** Opening DOCUMENT PASSAGE block **

A hot topic in veterinary medicine these days is cold laser therapy. I’ve been reviewing the theory and research evidence for this treatment regularly from my first review in 2010 to my most recent look at the evidence in 2016. Overall, my conclusions have largely remained the same:
Lasers have significant measurable effects on living tissues in laboratory experiments, so it is plausible that they might have clinical benefits. The extensive research done in humans, however, has so far only found limited evidence to support the use of lasers in a few conditions, and high-quality controlled studies often contradict the positive findings of initial, small and poorly controlled trials.
The experimental evidence in veterinary species is mixed and low quality, and there are no high-quality published clinical trials validating laser therapy for specific indications. It is possible that high-quality research may one day validate some of the claimed benefits for laser therapy. However, at present the best that can be said about this intervention is that it appears promising for some conditions, such as wounds and musculoskeletal pain.
The growing popularity of lasers is based largely on anecdotal evidence and economic factors. Laser units are being aggressively marketed to veterinarians, often using unsubstantiated claims of clinical benefits. Laser therapy represents a potential source of income for practitioners and, of course, for laser device manufacturers. It appears likely that this profit potential contributes to an enthusiasm for laser therapy not matched by the quality of scientific evidence for its benefits to patients.
Veterinary therapies often lack robust high-quality clinical trial evidence to support their use, and this is not itself a reason to avoid these therapies. However, when employing interventions that have not yet been rigorously demonstrated to be safe and effective, we have a duty to acknowledge the limitations of the evidence. Clients should be fully informed about the uncertainties concerning the effectiveness of laser therapy and the potential for unforeseen effects. Established therapies with stronger evidence identifying their risks and benefits should take precedence over promising but unproven therapies like laser treatment. And those interested in promoting low-level laser, particularly those marketing laser equipment and training, should proportion their claims to the available evidence and assume some responsibility for developing the evidence base further so that practitioners and animal owners can make better-informed decisions about this practice.

** Closing DOCUMENT PASSAGE block **

#### PROBLEMS AND TASKS:
#1 Answer these about the passage on cold laser therapy:
(a) In what year did the author first review the evidence, and in what year most recently?
(b) For which conditions does laser therapy appear promising?
(c) What should take precedence over promising but unproven therapies like laser treatment?
#2 Summarize the passage on cold laser therapy in three sentences.

** Opening DATASET CONTENT block **

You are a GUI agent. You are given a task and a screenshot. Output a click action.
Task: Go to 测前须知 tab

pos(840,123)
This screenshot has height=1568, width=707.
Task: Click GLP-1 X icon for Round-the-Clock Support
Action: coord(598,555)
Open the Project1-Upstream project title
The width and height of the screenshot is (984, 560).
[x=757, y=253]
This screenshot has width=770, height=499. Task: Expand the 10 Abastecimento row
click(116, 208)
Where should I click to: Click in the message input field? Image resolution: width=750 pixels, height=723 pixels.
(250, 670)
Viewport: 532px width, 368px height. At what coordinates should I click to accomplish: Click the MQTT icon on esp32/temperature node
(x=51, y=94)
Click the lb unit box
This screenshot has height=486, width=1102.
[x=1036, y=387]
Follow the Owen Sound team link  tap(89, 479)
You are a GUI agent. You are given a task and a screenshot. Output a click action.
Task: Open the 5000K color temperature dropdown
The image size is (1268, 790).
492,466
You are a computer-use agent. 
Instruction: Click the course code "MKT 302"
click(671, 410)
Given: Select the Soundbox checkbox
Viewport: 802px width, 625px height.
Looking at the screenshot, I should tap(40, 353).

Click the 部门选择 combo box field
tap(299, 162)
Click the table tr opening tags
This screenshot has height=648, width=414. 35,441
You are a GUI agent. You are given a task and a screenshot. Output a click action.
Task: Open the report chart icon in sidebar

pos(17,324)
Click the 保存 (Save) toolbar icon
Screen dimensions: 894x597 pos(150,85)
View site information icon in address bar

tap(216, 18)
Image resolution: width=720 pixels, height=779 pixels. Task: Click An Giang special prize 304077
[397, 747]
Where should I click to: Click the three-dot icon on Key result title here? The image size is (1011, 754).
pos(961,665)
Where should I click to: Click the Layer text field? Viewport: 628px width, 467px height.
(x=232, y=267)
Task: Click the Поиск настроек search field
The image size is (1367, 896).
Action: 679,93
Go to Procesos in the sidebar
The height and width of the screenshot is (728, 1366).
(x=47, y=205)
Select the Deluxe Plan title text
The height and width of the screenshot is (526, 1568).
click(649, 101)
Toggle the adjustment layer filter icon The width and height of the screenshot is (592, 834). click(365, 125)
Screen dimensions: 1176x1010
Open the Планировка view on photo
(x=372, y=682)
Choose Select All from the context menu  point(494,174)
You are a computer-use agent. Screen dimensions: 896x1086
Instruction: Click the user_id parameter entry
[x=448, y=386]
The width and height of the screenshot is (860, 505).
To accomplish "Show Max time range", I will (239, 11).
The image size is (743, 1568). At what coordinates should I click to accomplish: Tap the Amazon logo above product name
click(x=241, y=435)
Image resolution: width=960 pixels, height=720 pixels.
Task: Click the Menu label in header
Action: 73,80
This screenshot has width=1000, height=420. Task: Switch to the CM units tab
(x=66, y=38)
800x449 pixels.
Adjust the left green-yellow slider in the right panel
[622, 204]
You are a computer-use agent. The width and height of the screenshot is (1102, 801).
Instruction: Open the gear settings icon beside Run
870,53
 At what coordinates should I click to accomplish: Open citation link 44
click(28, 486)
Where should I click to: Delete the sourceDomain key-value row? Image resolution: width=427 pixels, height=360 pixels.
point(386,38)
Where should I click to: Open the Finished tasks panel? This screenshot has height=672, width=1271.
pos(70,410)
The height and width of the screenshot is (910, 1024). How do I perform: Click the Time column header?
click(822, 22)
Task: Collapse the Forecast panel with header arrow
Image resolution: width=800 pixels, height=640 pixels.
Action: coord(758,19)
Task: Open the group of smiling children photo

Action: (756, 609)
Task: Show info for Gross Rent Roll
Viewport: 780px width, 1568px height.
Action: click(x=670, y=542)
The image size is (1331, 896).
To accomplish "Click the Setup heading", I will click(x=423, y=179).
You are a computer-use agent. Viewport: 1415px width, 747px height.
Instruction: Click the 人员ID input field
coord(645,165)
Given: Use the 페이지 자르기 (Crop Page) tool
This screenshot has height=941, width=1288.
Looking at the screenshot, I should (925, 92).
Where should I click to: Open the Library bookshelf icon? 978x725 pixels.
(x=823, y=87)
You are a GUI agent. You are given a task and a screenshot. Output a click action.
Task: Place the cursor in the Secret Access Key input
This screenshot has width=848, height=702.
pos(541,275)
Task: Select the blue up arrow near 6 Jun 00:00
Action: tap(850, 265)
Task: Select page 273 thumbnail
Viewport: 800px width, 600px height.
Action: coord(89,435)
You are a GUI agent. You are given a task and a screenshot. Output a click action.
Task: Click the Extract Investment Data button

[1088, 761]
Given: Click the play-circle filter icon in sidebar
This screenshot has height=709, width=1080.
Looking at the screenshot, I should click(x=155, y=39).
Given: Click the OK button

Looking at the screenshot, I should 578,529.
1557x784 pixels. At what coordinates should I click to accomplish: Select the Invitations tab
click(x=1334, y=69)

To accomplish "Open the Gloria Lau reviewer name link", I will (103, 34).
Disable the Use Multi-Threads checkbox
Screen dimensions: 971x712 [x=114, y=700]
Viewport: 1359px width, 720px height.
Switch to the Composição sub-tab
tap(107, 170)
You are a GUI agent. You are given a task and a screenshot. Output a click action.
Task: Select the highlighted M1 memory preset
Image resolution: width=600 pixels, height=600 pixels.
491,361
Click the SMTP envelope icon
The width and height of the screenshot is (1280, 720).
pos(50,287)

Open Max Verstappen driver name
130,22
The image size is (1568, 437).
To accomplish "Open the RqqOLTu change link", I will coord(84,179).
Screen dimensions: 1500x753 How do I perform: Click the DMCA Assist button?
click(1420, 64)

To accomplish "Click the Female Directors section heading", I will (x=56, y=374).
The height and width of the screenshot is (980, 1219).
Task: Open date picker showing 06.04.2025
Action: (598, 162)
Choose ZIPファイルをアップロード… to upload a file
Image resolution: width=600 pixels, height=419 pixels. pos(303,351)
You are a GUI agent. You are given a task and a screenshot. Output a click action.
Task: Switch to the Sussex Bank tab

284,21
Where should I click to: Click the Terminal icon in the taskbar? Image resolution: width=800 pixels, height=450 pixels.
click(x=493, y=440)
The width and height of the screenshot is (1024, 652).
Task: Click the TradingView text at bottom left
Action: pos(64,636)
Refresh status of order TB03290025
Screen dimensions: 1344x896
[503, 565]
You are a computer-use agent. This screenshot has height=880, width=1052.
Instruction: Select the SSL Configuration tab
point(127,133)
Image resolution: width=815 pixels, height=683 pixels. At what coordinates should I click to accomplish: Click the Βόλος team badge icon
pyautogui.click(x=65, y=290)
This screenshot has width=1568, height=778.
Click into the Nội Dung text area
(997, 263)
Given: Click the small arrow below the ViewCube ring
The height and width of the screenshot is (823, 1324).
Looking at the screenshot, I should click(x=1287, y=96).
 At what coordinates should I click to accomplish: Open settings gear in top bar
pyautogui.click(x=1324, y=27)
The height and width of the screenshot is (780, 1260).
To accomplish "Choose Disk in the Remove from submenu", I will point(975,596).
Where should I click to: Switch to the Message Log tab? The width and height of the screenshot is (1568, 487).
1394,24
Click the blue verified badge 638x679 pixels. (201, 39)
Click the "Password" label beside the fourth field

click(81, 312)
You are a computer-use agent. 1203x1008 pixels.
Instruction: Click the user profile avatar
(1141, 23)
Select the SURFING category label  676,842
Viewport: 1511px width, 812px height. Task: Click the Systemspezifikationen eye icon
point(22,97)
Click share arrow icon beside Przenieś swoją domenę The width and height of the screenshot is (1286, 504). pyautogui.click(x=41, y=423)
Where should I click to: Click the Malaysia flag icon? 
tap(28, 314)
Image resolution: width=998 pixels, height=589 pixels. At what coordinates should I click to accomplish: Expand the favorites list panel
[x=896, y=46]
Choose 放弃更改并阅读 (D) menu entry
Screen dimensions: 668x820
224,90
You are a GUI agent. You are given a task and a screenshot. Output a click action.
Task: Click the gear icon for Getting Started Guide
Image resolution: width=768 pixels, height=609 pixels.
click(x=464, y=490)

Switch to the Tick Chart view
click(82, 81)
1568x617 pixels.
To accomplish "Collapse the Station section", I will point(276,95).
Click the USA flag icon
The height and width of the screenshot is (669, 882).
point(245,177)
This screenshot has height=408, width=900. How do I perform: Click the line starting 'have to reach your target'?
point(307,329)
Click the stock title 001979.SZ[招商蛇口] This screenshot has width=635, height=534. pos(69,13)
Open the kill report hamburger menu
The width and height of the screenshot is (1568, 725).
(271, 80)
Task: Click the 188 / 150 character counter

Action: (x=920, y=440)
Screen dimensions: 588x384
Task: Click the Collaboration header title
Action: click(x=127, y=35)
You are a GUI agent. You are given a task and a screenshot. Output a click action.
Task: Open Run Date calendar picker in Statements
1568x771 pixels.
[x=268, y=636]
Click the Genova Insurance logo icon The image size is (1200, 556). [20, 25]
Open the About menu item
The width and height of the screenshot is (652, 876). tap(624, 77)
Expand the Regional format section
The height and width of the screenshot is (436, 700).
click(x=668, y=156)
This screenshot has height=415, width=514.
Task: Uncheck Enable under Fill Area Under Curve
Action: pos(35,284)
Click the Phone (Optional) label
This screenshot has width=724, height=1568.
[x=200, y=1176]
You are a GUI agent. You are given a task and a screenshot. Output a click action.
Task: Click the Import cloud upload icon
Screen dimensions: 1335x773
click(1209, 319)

** Closing DATASET CONTENT block **

#### ANSWERS GIVEN:
#1
(a) The first review was in 2010 and the most recent in 2016.
(b) Wounds and musculoskeletal pain.
(c) Established therapies with stronger evidence identifying their risks and benefits.

#2 Lasers have measurable effects on living tissues in the laboratory, but human research offers only limited support for a few conditions, and veterinary evidence is mixed and low quality, with no high-quality trials validating specific uses. The therapy's growing popularity rests largely on anecdotal evidence and economic factors, including aggressive marketing and its profit potential for practitioners and manufacturers. Veterinarians should acknowledge the limits of the evidence, fully inform clients, and favor established therapies, while promoters should match their claims to the evidence and help build the evidence base.